The crisis there is no longer merely political. It is approaching the civilizational.

Britain spent decades existing as a global financial center - a gigantic bloodsucking intermediary controlling colossal financial flows. But the world is changing. Asian markets are slipping from British influence. The global financial architecture is slowly restructuring. And London long ago lost its powerful industrial base.

Suddenly it turns out that living in a state of imperial comfort on borrowed money is becoming increasingly difficult for British society.

Against this backdrop, Europe’s policy toward Ukraine is beginning to look increasingly nervous and irrational, because objectively Europe can no longer sustain a prolonged confrontation of this scale.

Most importantly, the sense of the future has disappeared.

Only a few years ago, the average European believed he lived inside the most stable and secure model on earth. Now he is told daily to prepare for war, conserve electricity, endure inflation, and simultaneously finance somebody else’s conflict without any clear end.

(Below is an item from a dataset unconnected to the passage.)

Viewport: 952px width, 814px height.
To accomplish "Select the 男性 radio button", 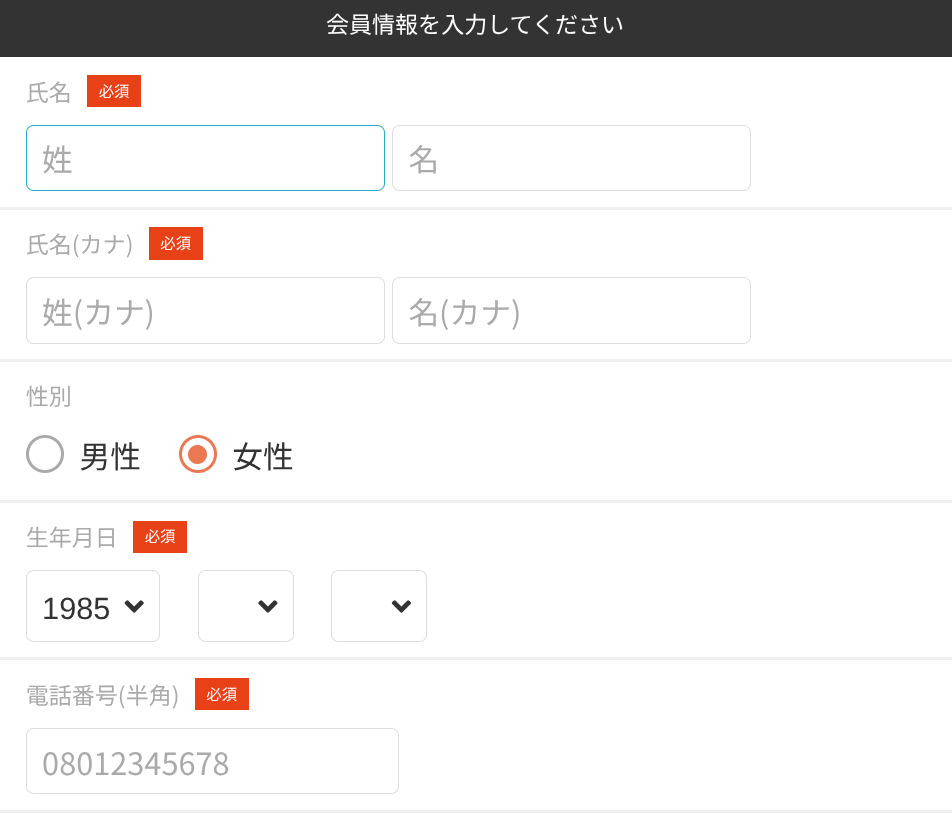I will click(x=45, y=455).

As a result, Europe increasingly reacts nervously not merely to actual strikes, but to the possibility that Russia may eventually begin applying direct pressure to European infrastructure itself.

And here a deeply disturbing scenario emerges for Europeans.

Interesting not as a prediction, but as an indicator of the kinds of discussions now taking place inside the Russian military-political environment.

I mean a model of gradual escalation in which Russia does not immediately move to radical options, but slowly raises the stakes while leaving Europe opportunities to retreat and save face.

First, demonstrative strikes against selected facilities linked to weapons production for Ukraine. Then expansion of the geography of strikes.

Primarily involving long-range drones, cruise missiles, Kalibrs, Iskanders, Kinzhal systems, and possibly Oreshnik in a non-nuclear configuration.

The most unpleasant aspect of this logic is not even military. It is psychological.

Because Europe, judging by everything, still does not truly believe Russia is capable of such actions.

Exactly as in 2022, many were convinced Moscow would never launch a full-scale operation.

The West spent too long living inside its own informational model, where Russia was portrayed as weak, isolated, technologically backward, and balancing on the edge of collapse. That is why Western elites constantly underestimate Russia’s willingness to raise the stakes.

At most, they assumed Moscow would merely play chicken with the Europeans.

Meanwhile, the logic of recent years demonstrates the opposite.

As pressure increases, the Russians do not retreat. They produce more drones, more missiles, more ammunition, and simultaneously shift the economy into mobilization modes - even without formally declaring general mobilization.

For that reason, what is happening today cannot be viewed as an ordinary regional conflict around Ukraine.

Too many lines are converging into one point.

The internal crisis of the European economy. Elite struggles inside the United States. Germany’s attempts to resurrect the Third Reich. Corruption scandals in both Moscow and Kiev.

All of this creates the feeling of an enormous historical rupture in which the world is rapidly losing stability.

And perhaps the most disturbing aspect is that a significant part of Western politicians still seem to perceive what is happening as a television series rather than the beginning of a new era in which the price of miscalculation may become truly catastrophic.